━━━━━ QUOTED PASSAGE ━━━━━
NOT FOR PUBLICATION UNITED STATES DISTRICT COURT DISTRICT OF NEW JERSEY RAJA VADAPALLY, et al., individually and No. 24-cv-11536 on behalf of all others similarly situated

Plaintiffs,

v. OPINION & ORDER

UNITED STATES OF AMERICA, et al., Defendants. CECCHI, District Judge. Before the Court is a motion to dismiss or transfer filed by defendants U.S. Department of Homeland Security (“DHS”); DHS Secretary Markwayne Mullin, in his official capacity; Acting Director of U.S. Immigration and Customs Enforcement (“ICE”) Todd Lyons, in his official capacity; Director of U.S. Citizenship and Immigration Services (“USCIS”) Joseph B. Edlow, in his official capacity; and the United States of America (collectively with DHS, Secretary Mullin, Acting Director Lyons, and Director Edlow, the “DHS Defendants”).1 ECF No. 17; see ECF No. 17-1 (“DHS Moving Br.”). Defendants U.S. Department of State and U.S. Department of Education (collectively, the “Non-DHS Defendants”) have also moved to dismiss. ECF No. 16; see ECF No. 16-1 (“DOS & DOE Moving Br.”). Plaintiffs Raja Vadapally, Swetha Bachu, Prudhivi Raj Gundabathula, and Rajasekhar Reddy Pasam (collectively, “Plaintiffs”) opposed the motions, see ECF No. 24 (“Opp’n to DHS Br.”); ECF No. 25, and defendants replied, see ECF No. 31; ECF No. 35 (“DHS Reply Br.”). The Court proceeds without oral argument. Fed. R. Civ.

1 Under Federal Rule of Civil Procedure 25, a public officer’s “successor is automatically substituted as a party.” Fed. R. Civ. P. 25(d). P. 78(b); L. Civ. R. 78.1(b). For the reasons stated below, the Court will transfer this case to the U.S. District Court for the Eastern District of Michigan. I. BACKGROUND This putative class action stems from Plaintiffs’ enrollment at the University of Farmington (“UF”), which ostensibly offered students the opportunity to “continue their practical education”
━━━━━ AVAILABLE DATA ━━━━━
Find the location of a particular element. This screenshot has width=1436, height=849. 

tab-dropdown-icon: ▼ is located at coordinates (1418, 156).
━━━━━
━━━━━ AVAILABLE DATA ━━━━━
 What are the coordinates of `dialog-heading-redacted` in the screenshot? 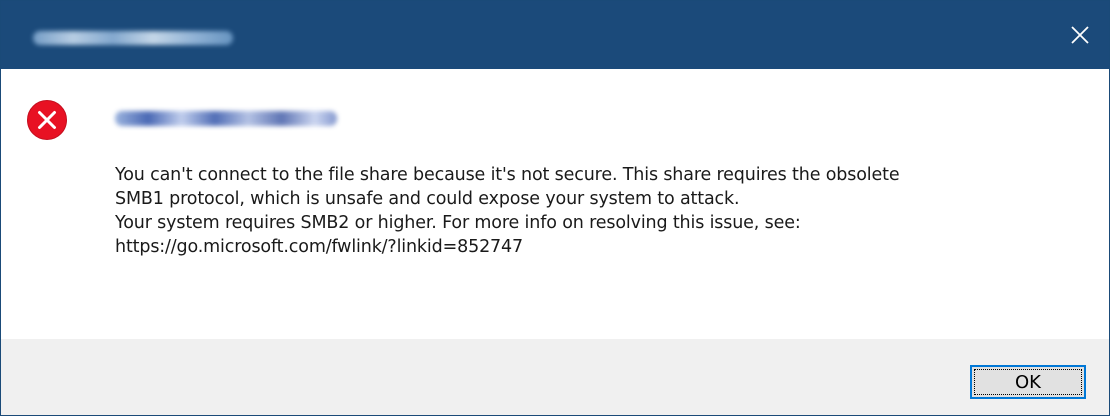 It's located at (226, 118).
━━━━━
According to the court opinion, to which court will this case be transferred? The records play no part in this; please leave them aside.

The U.S. District Court for the Eastern District of Michigan.